For video services, transmitting video information in IP packets would require digital optical transmitters to modulate a digital optical carrier. Digital optical receivers would be needed to demodulate the digital optical carrier. And digital electrical receivers such as digital set top terminals (STTs) or boxes would be required to decipher the video services contained in the IP packets. Such set top boxes are expensive and make implementing an all digital optical network very cost prohibitive for both the municipality and the service providers.
To eliminate the need of set top boxes to support digital video services, service providers could modulate analog optical carriers of different wavelengths with analog electrical Radio Frequency (RF) signals. Once the analog optical carriers are converted to the electrical domain at the subscriber location, a television (TV) set could easily process the video information from the electrical video signals without the need of a set top box. However, at least one problem exists when multiple service providers attempt to share an optical network using analog optical signals propagating at different wavelengths: Stimulated Raman Scattering (SRS).
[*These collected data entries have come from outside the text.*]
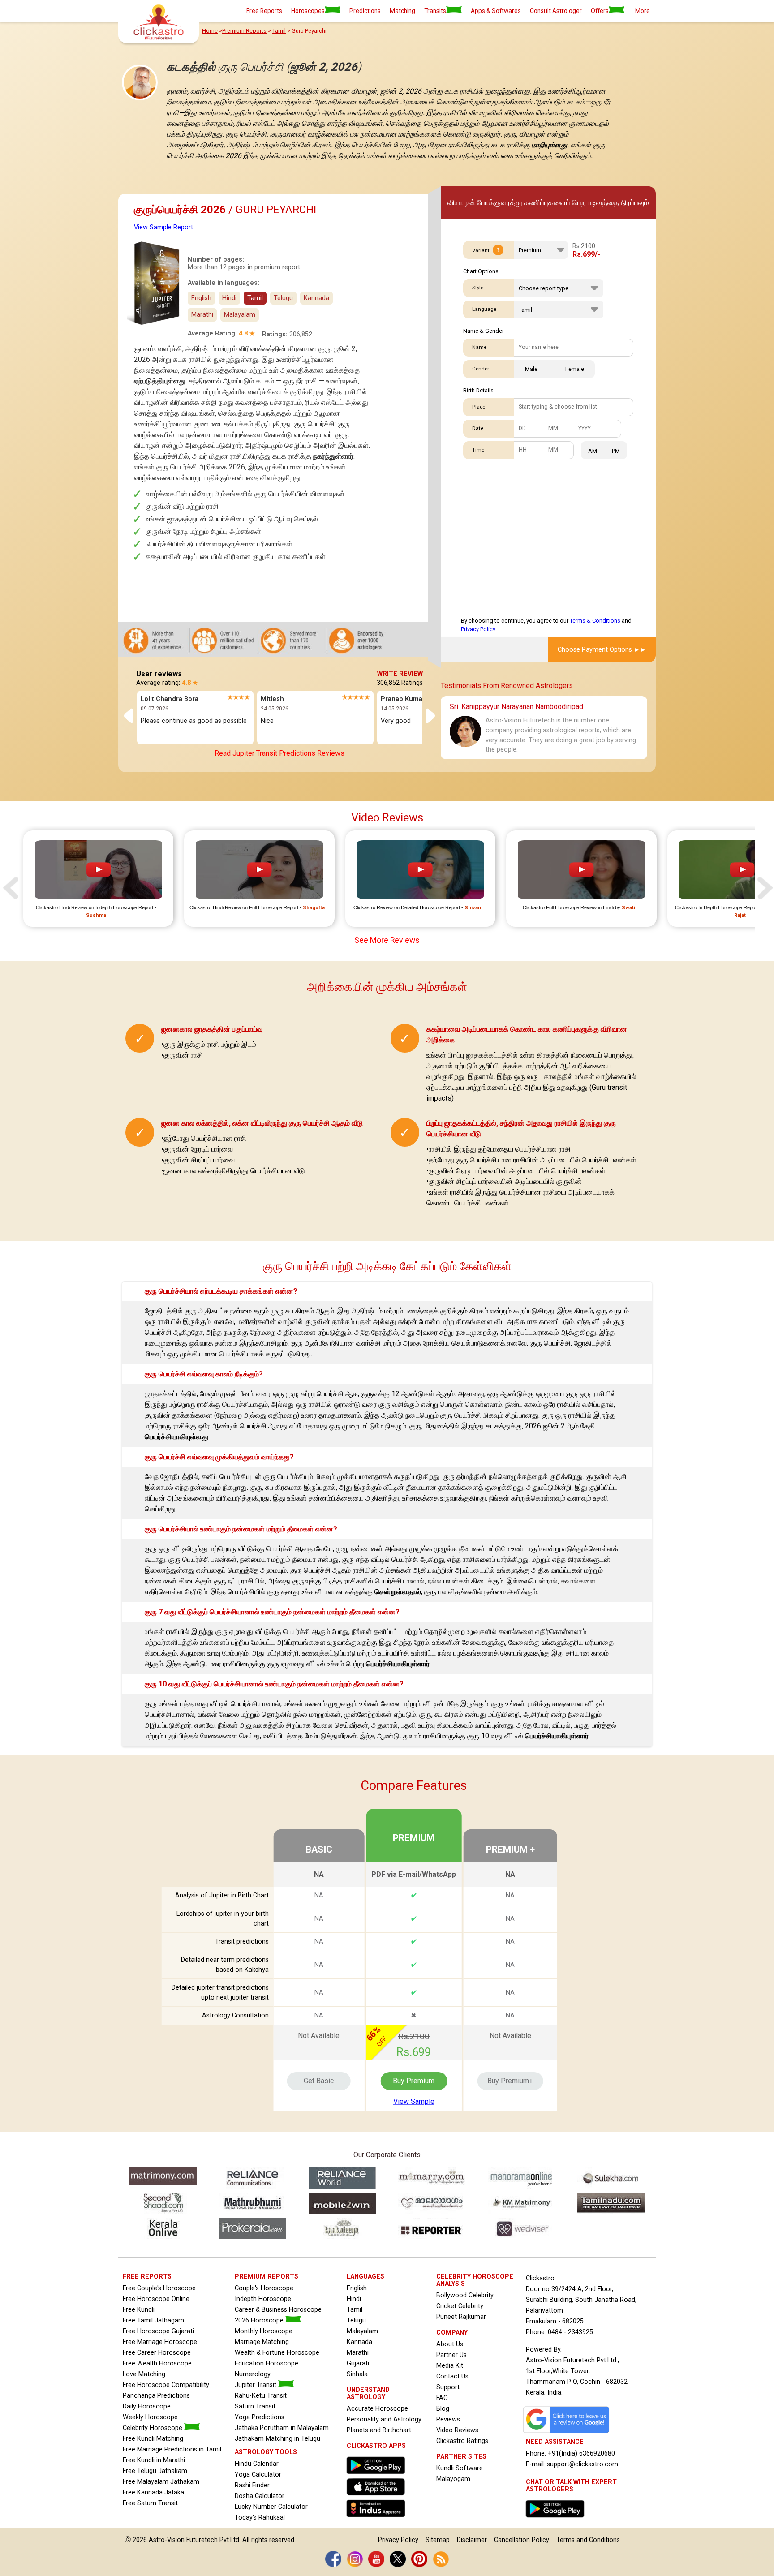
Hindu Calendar (257, 2464)
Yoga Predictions (259, 2417)
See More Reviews (387, 940)
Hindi (229, 298)
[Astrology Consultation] (557, 2520)
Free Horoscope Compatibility (166, 2385)
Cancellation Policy (521, 2540)
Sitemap (438, 2540)
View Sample (413, 2101)
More (642, 10)
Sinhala (357, 2374)
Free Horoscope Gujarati (158, 2331)
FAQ (442, 2398)
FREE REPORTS (147, 2276)
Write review (400, 674)
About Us (449, 2344)
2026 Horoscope (260, 2320)
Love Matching (144, 2374)
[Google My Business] (568, 2433)
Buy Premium (413, 2081)
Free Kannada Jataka (153, 2492)
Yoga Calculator (258, 2474)
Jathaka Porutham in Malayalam (282, 2428)
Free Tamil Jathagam (153, 2320)
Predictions (365, 10)
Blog (442, 2409)
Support (448, 2387)
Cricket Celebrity (459, 2306)
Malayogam (453, 2479)
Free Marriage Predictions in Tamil (172, 2449)
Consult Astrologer (556, 10)
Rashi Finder (252, 2485)
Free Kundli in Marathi (154, 2460)
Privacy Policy (478, 629)
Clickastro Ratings (462, 2441)
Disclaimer (472, 2540)
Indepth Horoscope (263, 2299)
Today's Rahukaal (260, 2517)
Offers (600, 10)
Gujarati (358, 2363)
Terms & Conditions (595, 620)
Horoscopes (308, 10)
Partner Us (451, 2355)
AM (592, 450)
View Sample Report (163, 227)
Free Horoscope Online (156, 2299)
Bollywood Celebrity (465, 2295)
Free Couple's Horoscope (159, 2288)
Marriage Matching (262, 2342)
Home (210, 30)
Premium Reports (244, 30)
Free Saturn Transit (150, 2503)
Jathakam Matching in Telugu (277, 2439)
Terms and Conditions (588, 2540)
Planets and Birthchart (379, 2430)
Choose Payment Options (595, 650)
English (201, 298)
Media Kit (449, 2366)
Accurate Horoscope (377, 2409)
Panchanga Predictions (156, 2396)
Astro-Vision (167, 2540)
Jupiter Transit (256, 2385)
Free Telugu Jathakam (155, 2471)
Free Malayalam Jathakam (161, 2482)
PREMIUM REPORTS (266, 2276)
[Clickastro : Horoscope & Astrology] (378, 2519)
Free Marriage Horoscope (160, 2342)
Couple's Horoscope (264, 2288)
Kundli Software (459, 2468)
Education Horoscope (266, 2363)
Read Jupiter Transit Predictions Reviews (279, 753)
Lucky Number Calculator (271, 2507)
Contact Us (452, 2376)
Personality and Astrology (384, 2419)
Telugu (356, 2320)
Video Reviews (457, 2430)
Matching (402, 10)
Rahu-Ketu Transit (261, 2396)
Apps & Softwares (496, 10)
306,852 (300, 334)
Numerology (253, 2374)
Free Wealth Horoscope (157, 2363)
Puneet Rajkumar (461, 2317)
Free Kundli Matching (153, 2439)
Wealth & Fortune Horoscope (277, 2353)
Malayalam (362, 2331)
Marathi (358, 2353)
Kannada (359, 2342)
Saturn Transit (255, 2406)
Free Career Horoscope (157, 2353)
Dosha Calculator (259, 2496)
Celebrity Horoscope (153, 2428)
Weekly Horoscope (150, 2417)
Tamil (279, 30)
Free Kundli (139, 2310)
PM (616, 450)
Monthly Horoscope (263, 2331)
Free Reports (264, 10)
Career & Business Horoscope (278, 2310)
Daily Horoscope (147, 2406)
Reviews (448, 2419)
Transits (435, 10)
SRS can cause mutual interference between two broadcast signals occupying the same RF channel on different optical wavelengths on the same optical waveguide. SRS is typically made worse by longer optical waveguides and, effectively, by larger splitting ratios. SRS can create crosstalk between the two signals on different wavelengths. For analog TV applications, crosstalk manifests itself as a ghost image of the other signal in the best case, and as a beat (moving lines in the picture) in the worst and most common case.
Accordingly, there is a need in the art for a system and method for communicating optical signals between a data service provider and a subscriber that can eliminate the effects of SRS when multiple data service providers are sharing a single optical network using optical carriers of different wavelengths. Another need exists in the art for supporting analog optical carriers of different wavelengths for large distances in an optical network in which numerous optical carriers can be split several times. Another further need exists in the art for a method and system that can support both analog and digital optical carriers in order to provide video as well as data services such as internet connections and telephone services.